- DIRECTIONS FOR THIS TASK: Reproduce the post on underreported victims of gun violence word for word, from start to finish.

Monday, January 23, 2012

Underreported Victims of a Gun Happy Society

When we have a collective debate on gun issues, sometimes we lose sight of the often underreported victims of careless gun policy. We often get bogged down in political grandstanding, legislative victories or false bravado and lose sight of important real world consequences. All-too-often the larger media follows us in that pattern and doesn't spend as much time on the many different victims of gun violence in our country.

For example, we don't see nearly enough reported about how gun violence disproportionately impacts women. The data over the years has repeatedly confirmed this disturbing reality.
  • In 2008 7,451 women were treated in emergency rooms for gunshot wounds. A disturbing 66 percent of those incidents were assault related.
  • 16 in every 1,000 women in the U.S. have been threatened with a firearm.
  • Based on data from 16 states, 73 percent of female murder victims are killed in the home. That is compared to 45 percent of male murder victims.
  • U.S. women's firearm death rate is 12 times higher than the combined rate of 22 other populous, high-income countries.
  • Gun owners are 7.8 times more likely than non-gun owners to have threatened their partners with guns.
  • Firearms appear to be more common in homes where battering has occurred (36.7 percent) than in the general population (16.7 percent)

This kind of troubling data is certainly why advocates against domestic violence stand against legislation like the so-called Castle Doctrine recently passed in Wisconsin. It essentially gives people a free pass from prosecution if they (even wrongfully) kill a person believed to be an intruder in their home. At the time the legislation was being considered, Tony Gibart, policy coordinator for the Wisconsin Coalition against Domestic Violence made the following case against it:

We're concerned that the bill might be used in ways that shield domestic abusers and people who perpetrate domestic violence homicide from accountability.

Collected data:

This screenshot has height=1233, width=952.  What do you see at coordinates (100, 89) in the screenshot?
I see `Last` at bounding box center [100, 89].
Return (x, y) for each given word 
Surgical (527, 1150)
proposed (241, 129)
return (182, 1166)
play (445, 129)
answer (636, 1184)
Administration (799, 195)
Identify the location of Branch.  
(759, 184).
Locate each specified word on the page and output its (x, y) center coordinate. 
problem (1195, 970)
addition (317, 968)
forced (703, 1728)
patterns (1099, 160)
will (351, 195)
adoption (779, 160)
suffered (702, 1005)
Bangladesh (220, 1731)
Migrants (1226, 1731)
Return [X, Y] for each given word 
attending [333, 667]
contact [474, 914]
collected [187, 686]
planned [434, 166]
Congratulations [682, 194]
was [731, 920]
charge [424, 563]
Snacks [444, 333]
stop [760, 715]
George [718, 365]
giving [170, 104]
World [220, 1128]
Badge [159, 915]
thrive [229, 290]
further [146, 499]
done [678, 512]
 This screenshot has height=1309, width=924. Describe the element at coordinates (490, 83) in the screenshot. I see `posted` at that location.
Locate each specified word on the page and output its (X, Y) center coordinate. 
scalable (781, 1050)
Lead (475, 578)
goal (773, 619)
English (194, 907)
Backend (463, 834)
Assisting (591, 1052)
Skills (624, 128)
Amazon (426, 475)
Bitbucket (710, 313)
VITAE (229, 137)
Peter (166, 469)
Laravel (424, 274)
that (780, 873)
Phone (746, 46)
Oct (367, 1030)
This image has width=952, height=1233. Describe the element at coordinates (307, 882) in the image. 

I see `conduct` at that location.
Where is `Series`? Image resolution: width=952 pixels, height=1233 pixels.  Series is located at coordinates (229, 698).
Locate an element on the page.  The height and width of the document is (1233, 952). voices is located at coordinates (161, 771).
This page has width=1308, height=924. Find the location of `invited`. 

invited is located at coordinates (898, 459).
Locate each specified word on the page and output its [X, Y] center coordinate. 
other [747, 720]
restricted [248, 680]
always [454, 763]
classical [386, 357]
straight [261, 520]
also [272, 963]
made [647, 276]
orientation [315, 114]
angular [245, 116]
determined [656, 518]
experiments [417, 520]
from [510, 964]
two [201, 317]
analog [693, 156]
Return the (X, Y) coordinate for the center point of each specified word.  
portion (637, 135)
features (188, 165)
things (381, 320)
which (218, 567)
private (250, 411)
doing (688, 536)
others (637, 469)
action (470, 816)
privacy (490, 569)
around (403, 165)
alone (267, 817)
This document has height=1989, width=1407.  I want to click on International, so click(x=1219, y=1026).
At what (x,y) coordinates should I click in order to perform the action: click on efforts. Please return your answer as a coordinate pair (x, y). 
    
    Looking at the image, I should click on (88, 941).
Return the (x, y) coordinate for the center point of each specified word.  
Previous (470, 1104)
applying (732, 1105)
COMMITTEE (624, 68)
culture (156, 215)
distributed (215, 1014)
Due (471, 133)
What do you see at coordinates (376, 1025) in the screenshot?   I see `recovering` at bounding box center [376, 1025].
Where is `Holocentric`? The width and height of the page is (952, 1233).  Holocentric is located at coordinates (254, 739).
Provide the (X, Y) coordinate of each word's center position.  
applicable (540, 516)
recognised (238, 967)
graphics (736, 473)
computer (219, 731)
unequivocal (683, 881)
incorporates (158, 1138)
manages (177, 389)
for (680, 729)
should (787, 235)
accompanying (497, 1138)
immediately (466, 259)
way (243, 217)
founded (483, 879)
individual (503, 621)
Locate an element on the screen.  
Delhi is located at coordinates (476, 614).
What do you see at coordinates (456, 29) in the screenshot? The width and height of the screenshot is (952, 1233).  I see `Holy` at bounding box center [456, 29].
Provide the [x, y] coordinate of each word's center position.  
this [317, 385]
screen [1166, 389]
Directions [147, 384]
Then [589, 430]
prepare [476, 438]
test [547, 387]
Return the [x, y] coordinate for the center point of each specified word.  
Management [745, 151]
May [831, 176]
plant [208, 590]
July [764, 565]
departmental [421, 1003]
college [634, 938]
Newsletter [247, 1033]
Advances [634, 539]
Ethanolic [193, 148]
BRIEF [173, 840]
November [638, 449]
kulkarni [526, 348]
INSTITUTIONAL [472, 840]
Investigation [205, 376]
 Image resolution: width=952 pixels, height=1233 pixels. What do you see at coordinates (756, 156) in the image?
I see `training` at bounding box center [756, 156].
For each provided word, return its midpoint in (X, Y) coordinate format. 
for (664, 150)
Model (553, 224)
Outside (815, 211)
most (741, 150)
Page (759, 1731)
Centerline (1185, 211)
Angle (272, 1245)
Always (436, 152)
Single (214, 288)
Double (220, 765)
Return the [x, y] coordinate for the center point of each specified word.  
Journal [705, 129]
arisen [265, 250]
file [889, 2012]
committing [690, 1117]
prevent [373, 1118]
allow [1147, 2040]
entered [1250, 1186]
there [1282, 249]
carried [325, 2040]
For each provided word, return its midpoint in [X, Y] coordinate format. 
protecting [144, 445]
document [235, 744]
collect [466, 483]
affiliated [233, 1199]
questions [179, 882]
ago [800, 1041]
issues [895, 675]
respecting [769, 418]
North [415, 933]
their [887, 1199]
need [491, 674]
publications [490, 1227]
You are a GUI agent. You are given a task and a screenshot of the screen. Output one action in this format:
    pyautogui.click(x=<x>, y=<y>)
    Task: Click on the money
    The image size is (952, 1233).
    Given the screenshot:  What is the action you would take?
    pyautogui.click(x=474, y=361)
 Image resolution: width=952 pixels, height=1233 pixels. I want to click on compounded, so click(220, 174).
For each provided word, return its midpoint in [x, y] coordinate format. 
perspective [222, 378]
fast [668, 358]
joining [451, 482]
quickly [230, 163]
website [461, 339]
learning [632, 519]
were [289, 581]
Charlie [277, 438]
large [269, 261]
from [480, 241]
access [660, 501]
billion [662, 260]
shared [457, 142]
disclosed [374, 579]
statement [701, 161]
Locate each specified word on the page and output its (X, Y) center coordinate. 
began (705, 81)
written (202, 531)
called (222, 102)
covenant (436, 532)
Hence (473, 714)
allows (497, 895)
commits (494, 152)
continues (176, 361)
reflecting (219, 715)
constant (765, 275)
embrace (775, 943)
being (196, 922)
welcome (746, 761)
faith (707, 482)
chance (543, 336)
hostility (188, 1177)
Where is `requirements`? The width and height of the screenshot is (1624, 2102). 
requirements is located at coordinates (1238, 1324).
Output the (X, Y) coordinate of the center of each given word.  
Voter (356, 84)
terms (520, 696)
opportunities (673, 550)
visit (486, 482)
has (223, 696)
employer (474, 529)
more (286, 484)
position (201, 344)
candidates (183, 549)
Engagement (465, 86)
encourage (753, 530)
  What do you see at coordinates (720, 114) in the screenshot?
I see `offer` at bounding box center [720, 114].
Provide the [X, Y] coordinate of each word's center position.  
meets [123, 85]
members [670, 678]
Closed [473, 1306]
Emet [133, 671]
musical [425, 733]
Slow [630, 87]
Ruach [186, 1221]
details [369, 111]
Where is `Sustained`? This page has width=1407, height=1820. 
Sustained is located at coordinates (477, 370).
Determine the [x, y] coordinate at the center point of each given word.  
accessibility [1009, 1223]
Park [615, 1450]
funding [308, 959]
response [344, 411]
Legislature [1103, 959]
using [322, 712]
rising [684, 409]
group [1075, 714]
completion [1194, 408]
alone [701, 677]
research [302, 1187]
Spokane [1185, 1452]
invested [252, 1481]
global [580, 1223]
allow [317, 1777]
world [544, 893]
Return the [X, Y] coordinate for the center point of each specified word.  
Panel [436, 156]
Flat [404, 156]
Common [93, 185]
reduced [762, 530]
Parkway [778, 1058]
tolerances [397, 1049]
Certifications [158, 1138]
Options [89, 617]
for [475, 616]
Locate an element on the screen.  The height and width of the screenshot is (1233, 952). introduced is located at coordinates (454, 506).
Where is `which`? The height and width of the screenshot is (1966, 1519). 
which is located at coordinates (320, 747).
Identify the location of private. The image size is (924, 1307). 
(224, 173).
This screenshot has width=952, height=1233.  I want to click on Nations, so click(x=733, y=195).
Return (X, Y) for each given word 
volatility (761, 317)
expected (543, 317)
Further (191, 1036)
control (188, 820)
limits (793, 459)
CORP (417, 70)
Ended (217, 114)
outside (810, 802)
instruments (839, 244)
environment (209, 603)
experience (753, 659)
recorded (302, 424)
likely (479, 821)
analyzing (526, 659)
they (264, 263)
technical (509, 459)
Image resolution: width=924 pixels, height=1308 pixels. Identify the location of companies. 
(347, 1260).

- RESULT BELOW:
Monday, January 23, 2012

Underreported Victims of a Gun Happy Society

When we have a collective debate on gun issues, sometimes we lose sight of the often underreported victims of careless gun policy. We often get bogged down in political grandstanding, legislative victories or false bravado and lose sight of important real world consequences. All-too-often the larger media follows us in that pattern and doesn't spend as much time on the many different victims of gun violence in our country.

For example, we don't see nearly enough reported about how gun violence disproportionately impacts women. The data over the years has repeatedly confirmed this disturbing reality.
  • In 2008 7,451 women were treated in emergency rooms for gunshot wounds. A disturbing 66 percent of those incidents were assault related.
  • 16 in every 1,000 women in the U.S. have been threatened with a firearm.
  • Based on data from 16 states, 73 percent of female murder victims are killed in the home. That is compared to 45 percent of male murder victims.
  • U.S. women's firearm death rate is 12 times higher than the combined rate of 22 other populous, high-income countries.
  • Gun owners are 7.8 times more likely than non-gun owners to have threatened their partners with guns.
  • Firearms appear to be more common in homes where battering has occurred (36.7 percent) than in the general population (16.7 percent)

This kind of troubling data is certainly why advocates against domestic violence stand against legislation like the so-called Castle Doctrine recently passed in Wisconsin. It essentially gives people a free pass from prosecution if they (even wrongfully) kill a person believed to be an intruder in their home. At the time the legislation was being considered, Tony Gibart, policy coordinator for the Wisconsin Coalition against Domestic Violence made the following case against it:

We're concerned that the bill might be used in ways that shield domestic abusers and people who perpetrate domestic violence homicide from accountability.